■ SET OF TASKS ■
(1) From the Elder article, return the stretch from "This comes amid" through "executive Peter Dowds." word for word.
(2) Answer these questions from the Elder article:
(a) Which firms provided Elder's £8.2million second round funding?
(b) Within how many hours can Elder get a carer matched?
(c) What weekly cost does the article give for Elder?

■ GIVEN TEXT ■
##############################
This comes amid increasing concerns about the residential care sector’s vulnerability to the spread of coronavirus. One of the UK’s fastest growing companies, Elder uses bespoke technology to security vet and match the support it provides and run the logistics. It recently raised £8.2million second round funding from Acton Capital and MMC Ventures to scale the operation. Clients are self-funders, often in their mid-80s, who have homes with space to accommodate another person both for longer term and respite support.
“We are the alternative, the viable choice beyond the care home so people can stay safe but independent in their own home. This is 97 percent prefer anyway. This way they have help they can rely on and an individual with a personality that suits them,” explains Elder co-founder and chief executive Peter Dowds.
“They can also keep their GP and potentially enjoy better health, studies show the risk of a hip fracture for example is reduced by 46 percent.
“We meet everyone before we employ them, but can get a carer matched within 48 hours because of our scheduling and scaleable technology.
“We have a ratings and feedback system for clients, regular meetings with carers which offer further layers of security and price-wise we’re competitive – it costs around £1,300 a week in care and £895 with Elder.
“Interest was growing in our very different solution, but it has certainly soared with the impact of coronavirus.”
##############################
Stored items
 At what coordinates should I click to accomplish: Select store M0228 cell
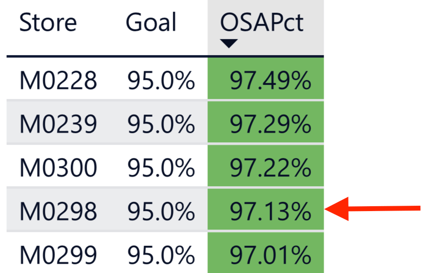click(58, 80)
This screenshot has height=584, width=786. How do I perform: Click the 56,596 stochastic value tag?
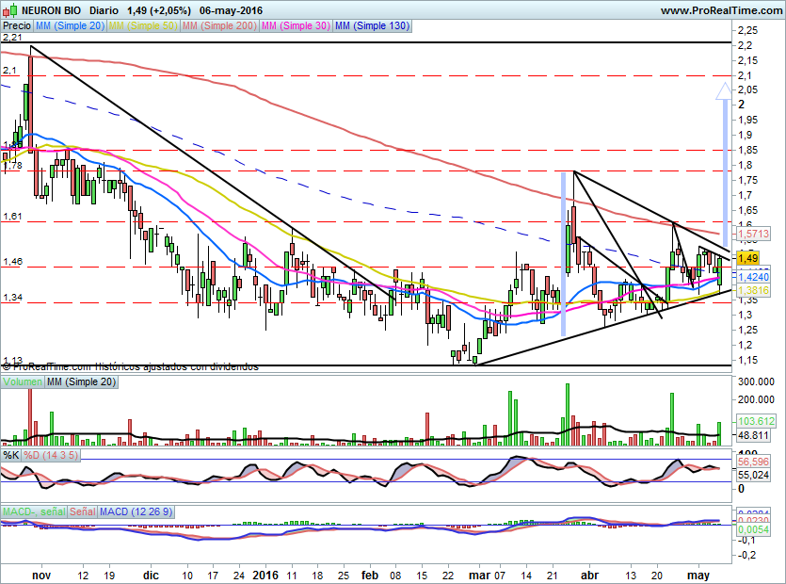[x=754, y=462]
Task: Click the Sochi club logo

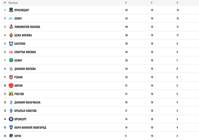Action: pyautogui.click(x=11, y=136)
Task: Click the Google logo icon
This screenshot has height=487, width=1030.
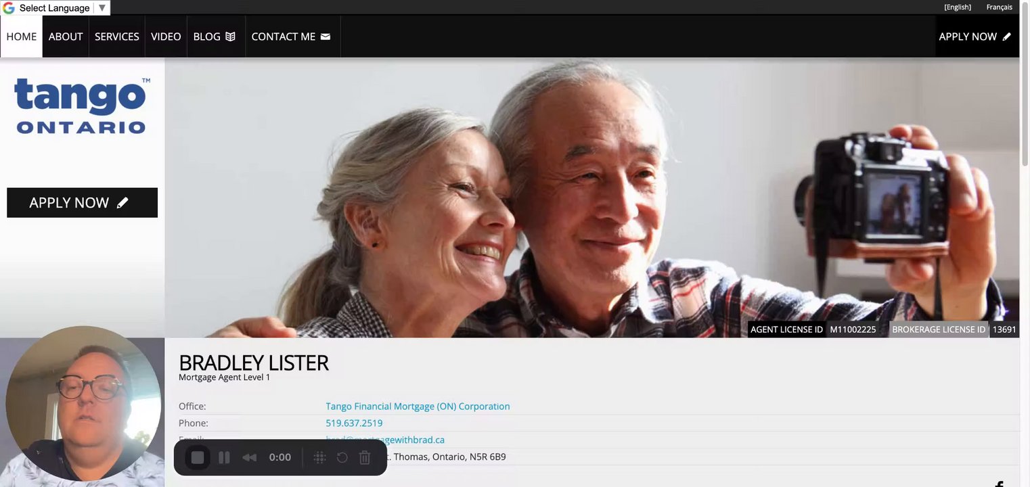Action: (x=9, y=8)
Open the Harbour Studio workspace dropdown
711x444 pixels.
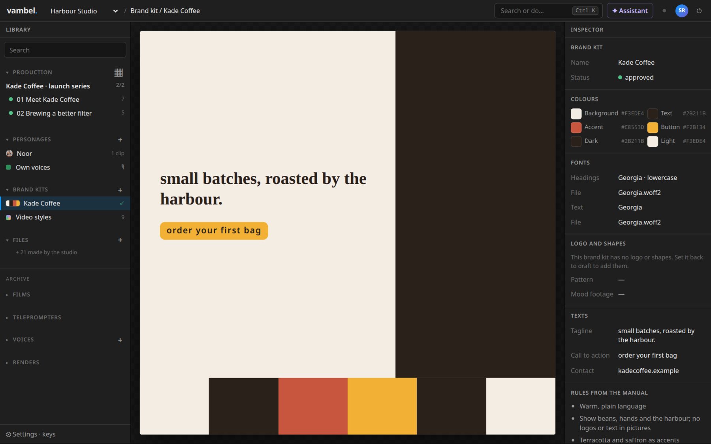pyautogui.click(x=84, y=11)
##############################
■ TASK RESPONSES ■
(1)
This comes amid increasing concerns about the residential care sector’s vulnerability to the spread of coronavirus. One of the UK’s fastest growing companies, Elder uses bespoke technology to security vet and match the support it provides and run the logistics. It recently raised £8.2million second round funding from Acton Capital and MMC Ventures to scale the operation. Clients are self-funders, often in their mid-80s, who have homes with space to accommodate another person both for longer term and respite support.
“We are the alternative, the viable choice beyond the care home so people can stay safe but independent in their own home. This is 97 percent prefer anyway. This way they have help they can rely on and an individual with a personality that suits them,” explains Elder co-founder and chief executive Peter Dowds.

(2)
(a) Acton Capital and MMC Ventures
(b) 48 hours
(c) £895